Tinder might be the best-known dating mobile app, but an East Coast startup is working hard to dethrone it.

Hinge, the New York City-based startup, has been putting a twist on the dating app model by serving up matches from your Facebook-based social network. That’s right, it shows you potential matches who are second- and third-degree connections, and today Hinge is announcing it has raised $12 million in new funding.

Much like Tinder and other mobile dating apps, Hinge lets you set up a short profile by login in with Facebook, pick out your preferences (age, location, and so on), and swipe through the potential matches it gives you. For each match, you can say yes or no, and Hinge only reveals the results when both you and a match have mutually said “yes.”

Hinge grew out of cofounder Justin McLeod’s experience at the end of his time in graduate business school, he told me in an interview. The program was organizing a “Last Chance” dance, themed around students finally approaching someone they’ve had a crush on. He and a friend ended up building a simple web app for his classmates to use to input secret crushes, and it only revealed matches if both people selected each other.

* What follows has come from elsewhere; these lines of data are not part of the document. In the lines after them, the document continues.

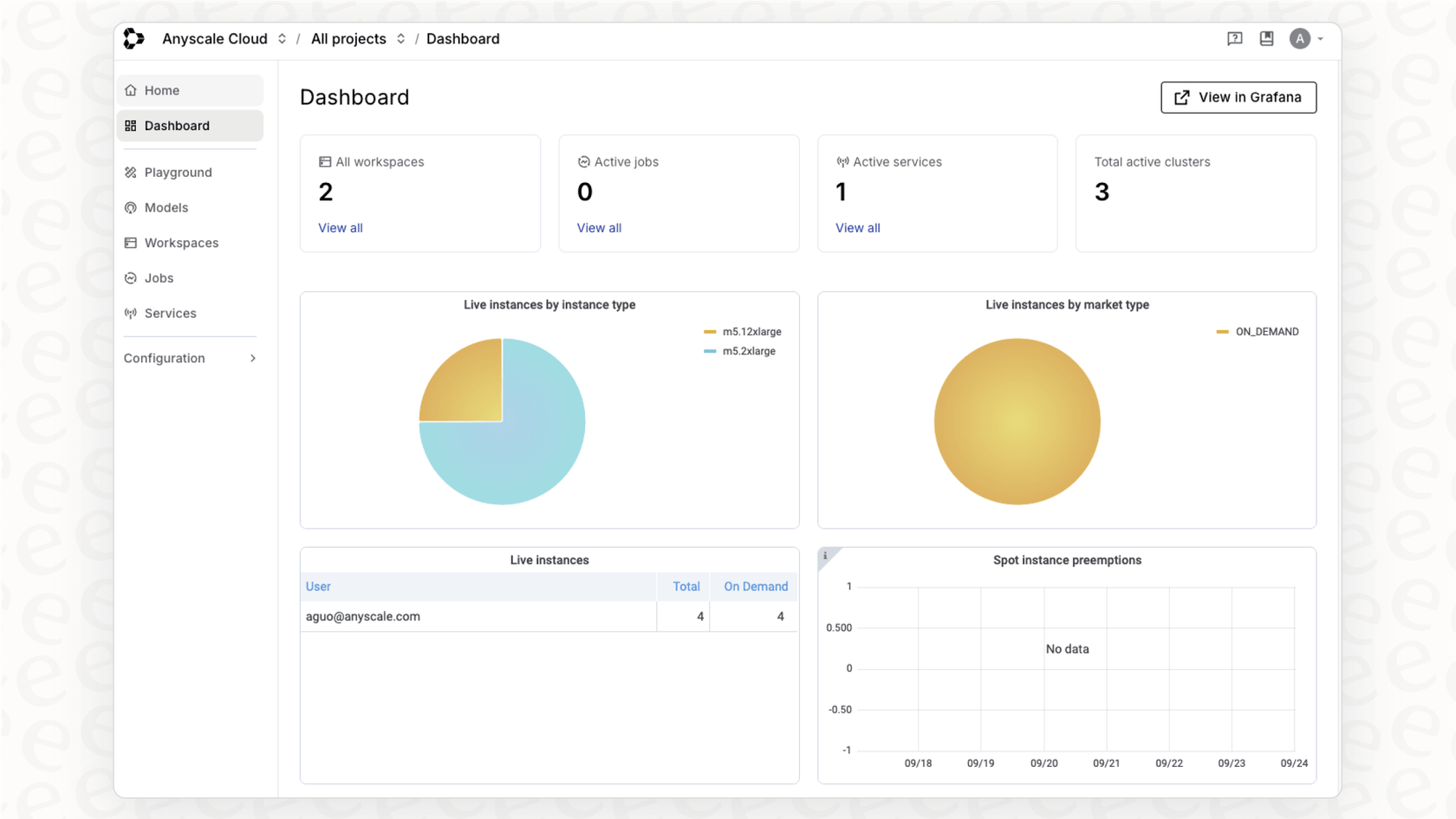Screen dimensions: 1456x819
Task: Switch to the Dashboard sidebar entry
Action: [x=177, y=125]
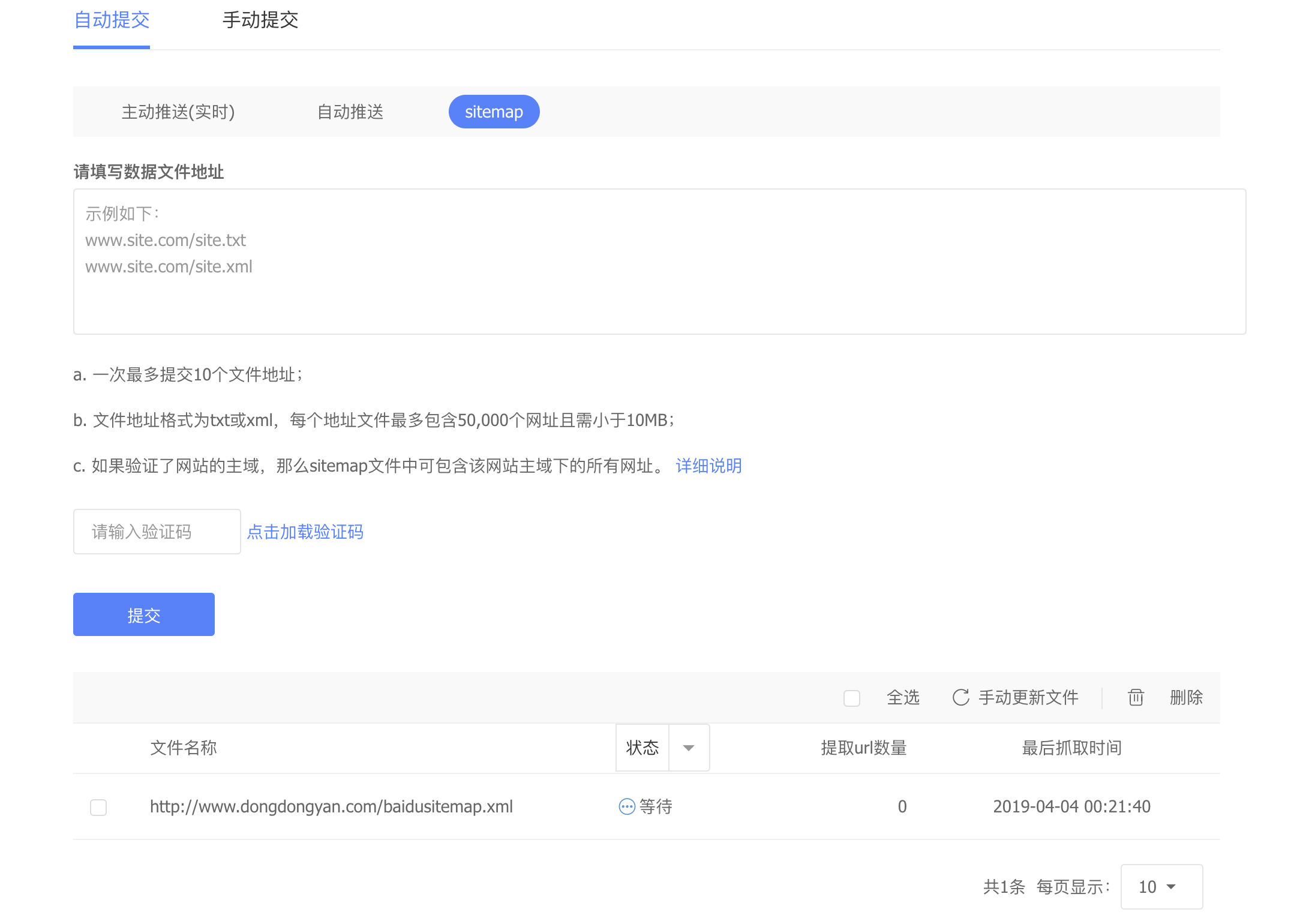The height and width of the screenshot is (924, 1303).
Task: Click the 手动更新文件 action
Action: tap(1028, 697)
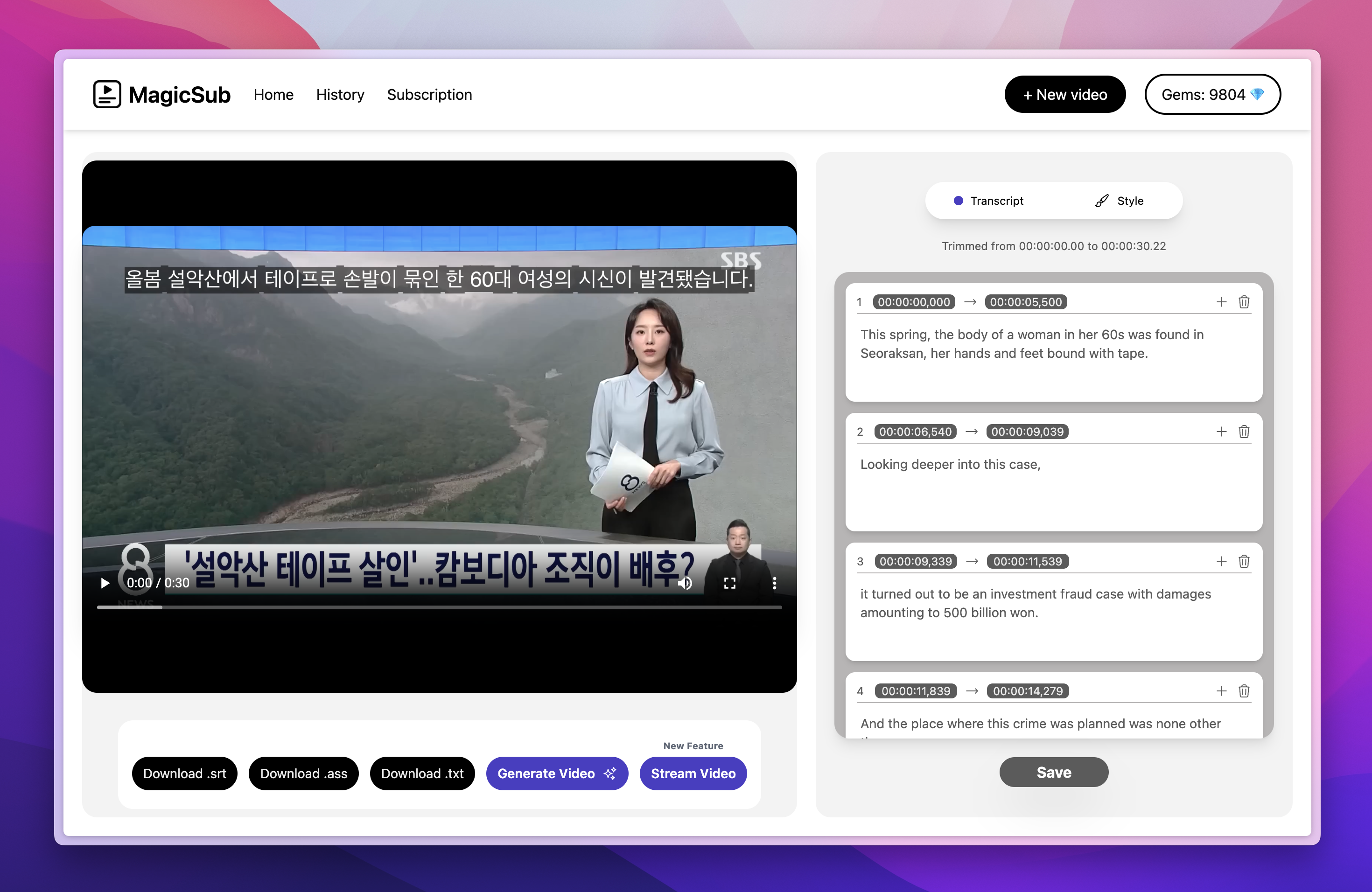Add a new subtitle below segment 1
This screenshot has width=1372, height=892.
tap(1222, 301)
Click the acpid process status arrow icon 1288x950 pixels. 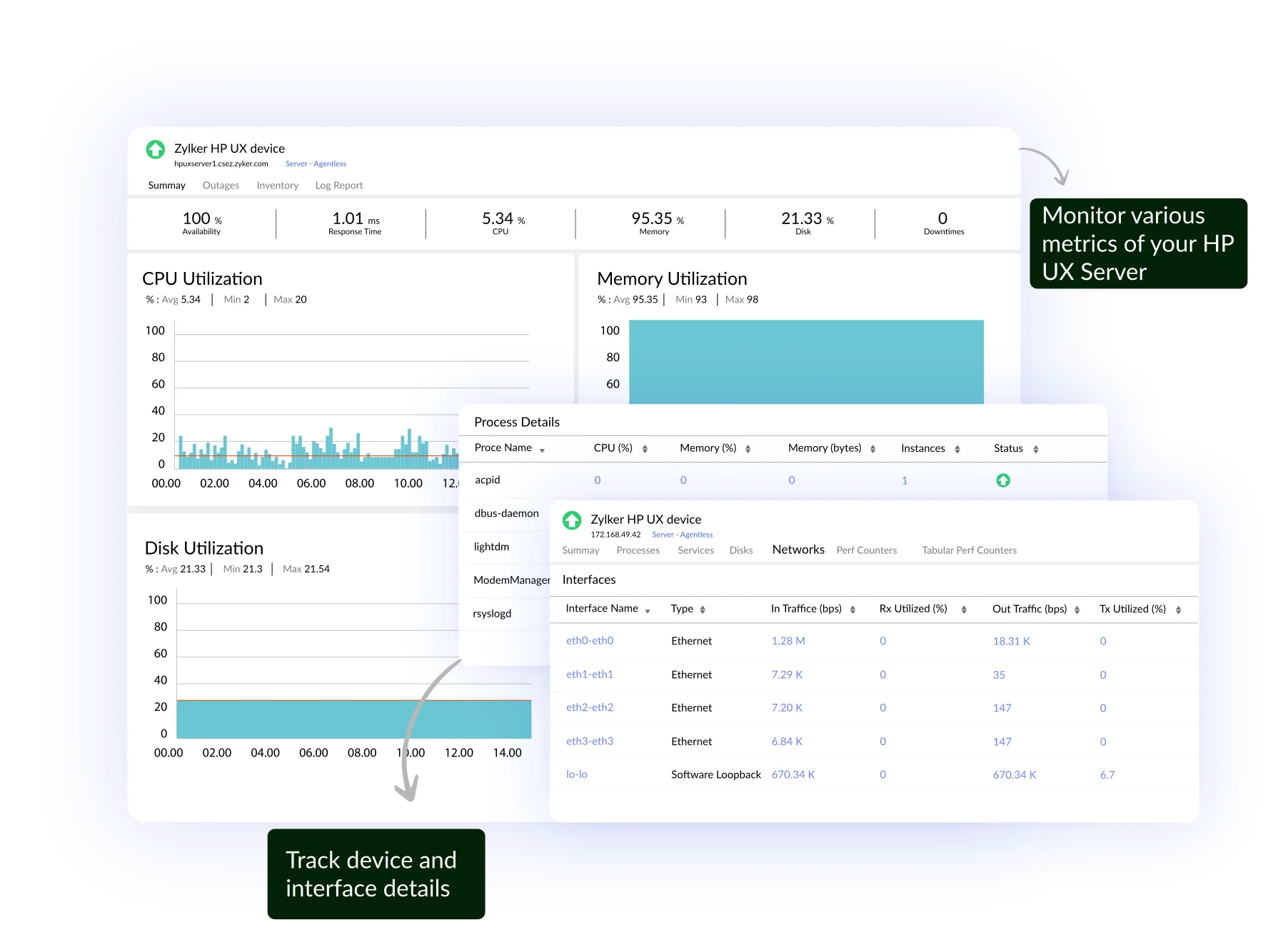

After making a splash on the East Coast and traveling to California as an alternative to dating app Tinder, Hinge attempted to rebrand itself last summer as an app for people to discover new people more broadly, as friends, for example.

But it seems to have surrendered back to being a dating app.

“I think the primary use case is dating on Hinge, and I think that it’ll remain that way,” McLeod said. Hinge-borne friendships happen when romantic connections don’t quite happen, although the company only has anecdotal evidence of these relationships.

Hinge is now looking at ways to facilitate face-to-face meetings even more, although McLeod wouldn’t elaborate on what Hinge is working on to release next, only stating that it’s like “nothing that’s being done right now.” He also pointed out that in-app chat hasn’t changed very much in dating apps.

Hinge is currently in 28 cities (six of them launched yesterday) and told VentureBeat that San Francisco is “by far [its] fastest growing market.”

Shasta Ventures led the new round, with participation from previous investors Lowercase, Great Oaks, Eniac, and CAA Ventures.

Hinge was founded in 2011 by McLeod. This brings the company’s total funding to a whopping $20.5 million.